▶ Exercise prompt:
Which lines of the data below contain "agent"? Please show them all.

(Saved entries)
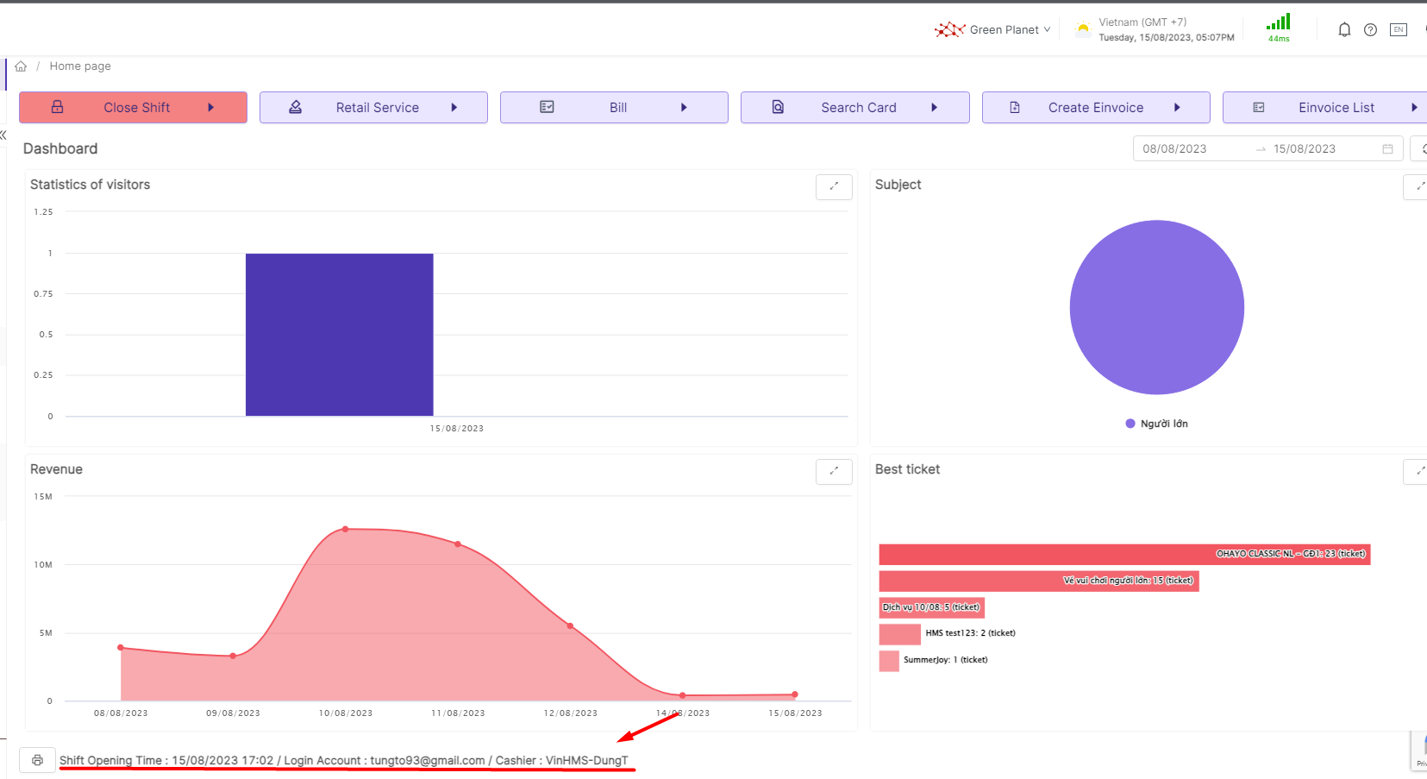This screenshot has height=779, width=1427.
Task: Click the help question mark icon
Action: coord(1370,30)

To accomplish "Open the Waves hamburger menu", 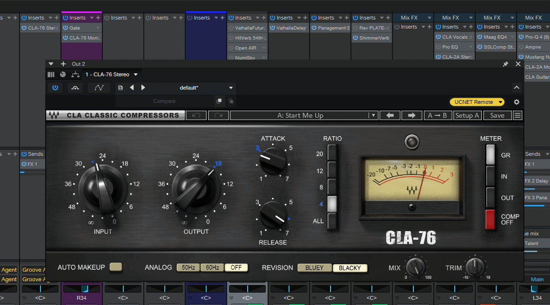I will click(x=518, y=115).
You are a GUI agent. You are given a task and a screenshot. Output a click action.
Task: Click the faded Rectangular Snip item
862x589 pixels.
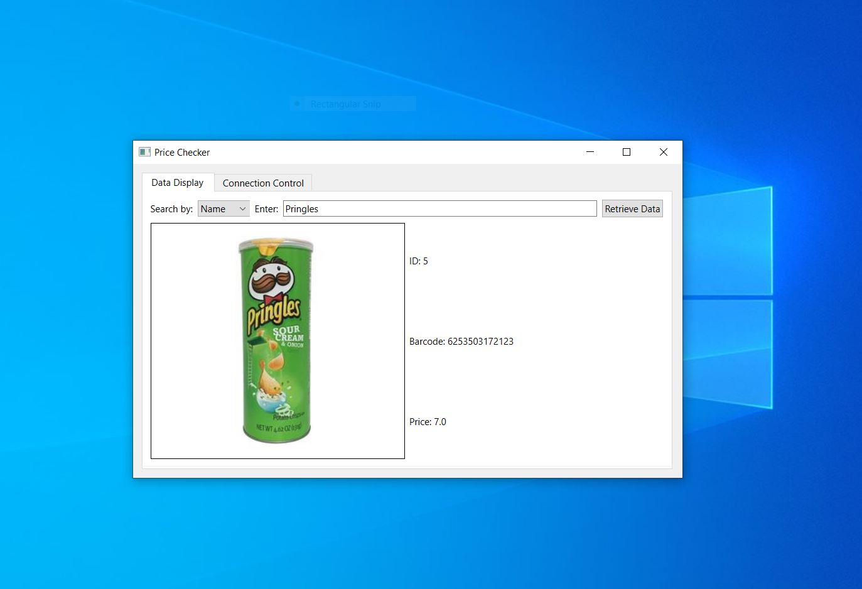pos(345,104)
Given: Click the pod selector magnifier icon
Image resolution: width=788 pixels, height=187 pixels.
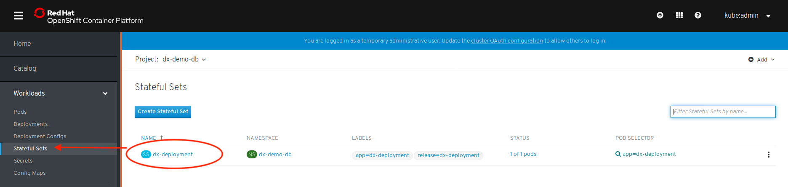Looking at the screenshot, I should point(618,154).
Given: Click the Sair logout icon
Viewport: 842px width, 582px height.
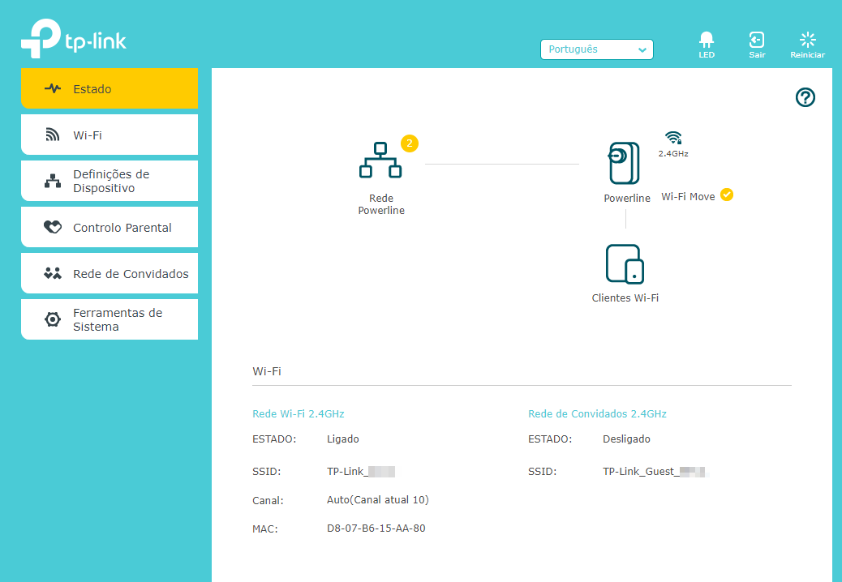Looking at the screenshot, I should (756, 41).
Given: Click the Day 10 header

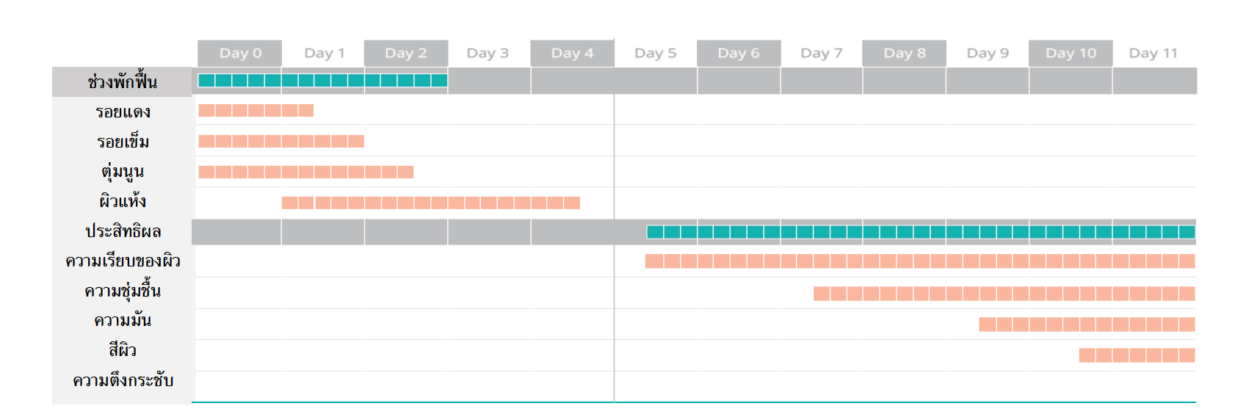Looking at the screenshot, I should point(1070,53).
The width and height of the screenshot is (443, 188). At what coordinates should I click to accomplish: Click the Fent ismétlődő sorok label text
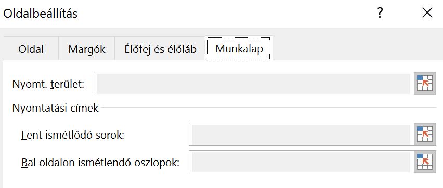(73, 135)
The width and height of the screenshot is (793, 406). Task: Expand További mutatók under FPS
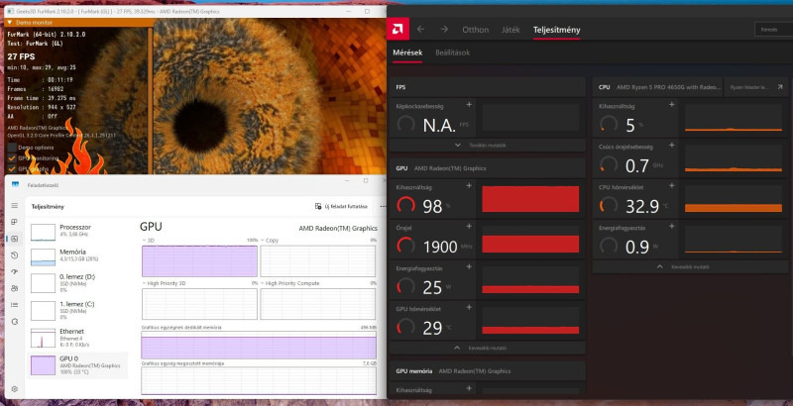[481, 146]
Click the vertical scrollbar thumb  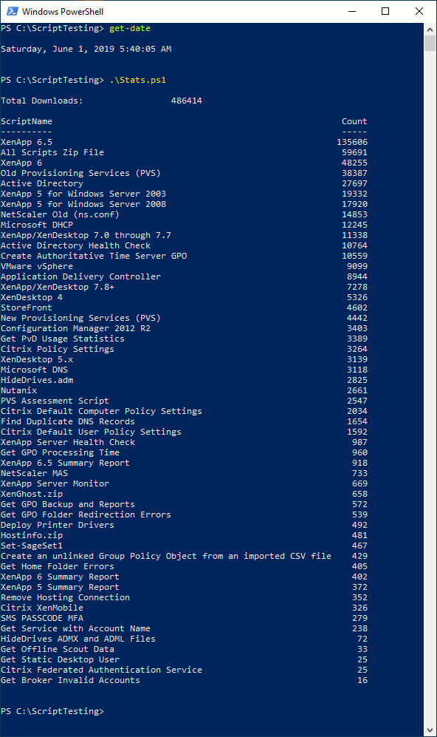430,43
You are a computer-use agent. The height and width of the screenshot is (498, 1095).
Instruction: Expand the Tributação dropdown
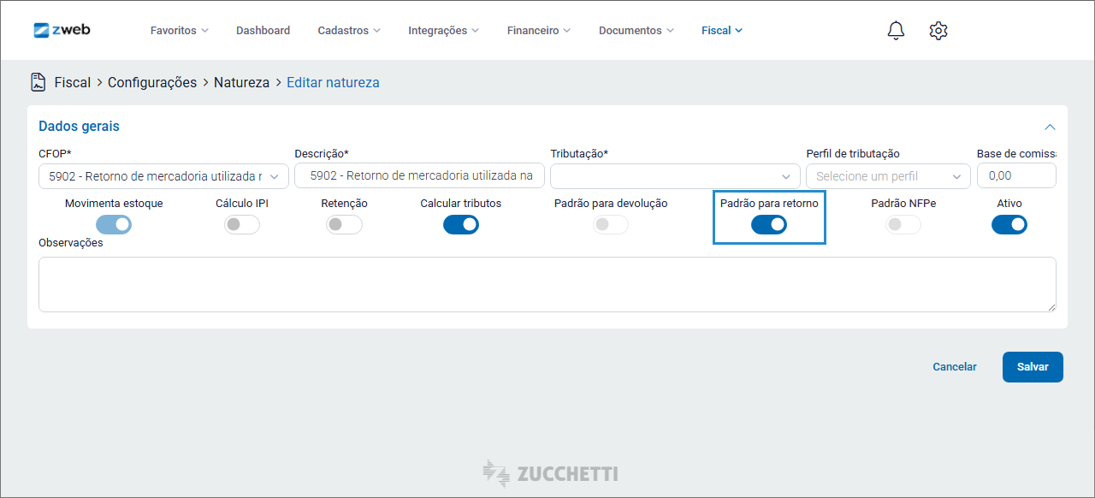[x=675, y=176]
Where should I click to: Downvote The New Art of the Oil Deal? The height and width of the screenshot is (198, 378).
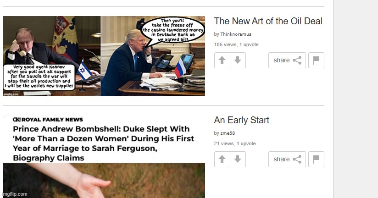(x=238, y=60)
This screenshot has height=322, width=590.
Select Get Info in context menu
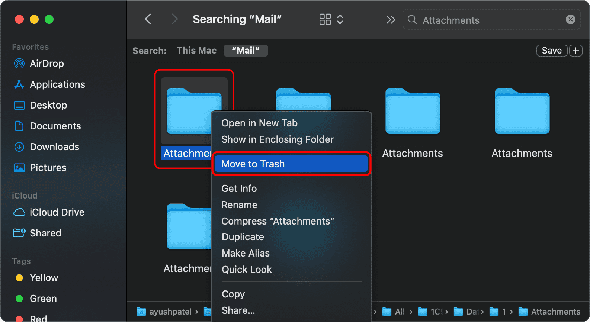[x=239, y=189]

▶ Answer for this exercise:
You are a GUI agent. You are given a task and a screenshot. Output a click action.
You are a computer-use agent. The height and width of the screenshot is (498, 1095).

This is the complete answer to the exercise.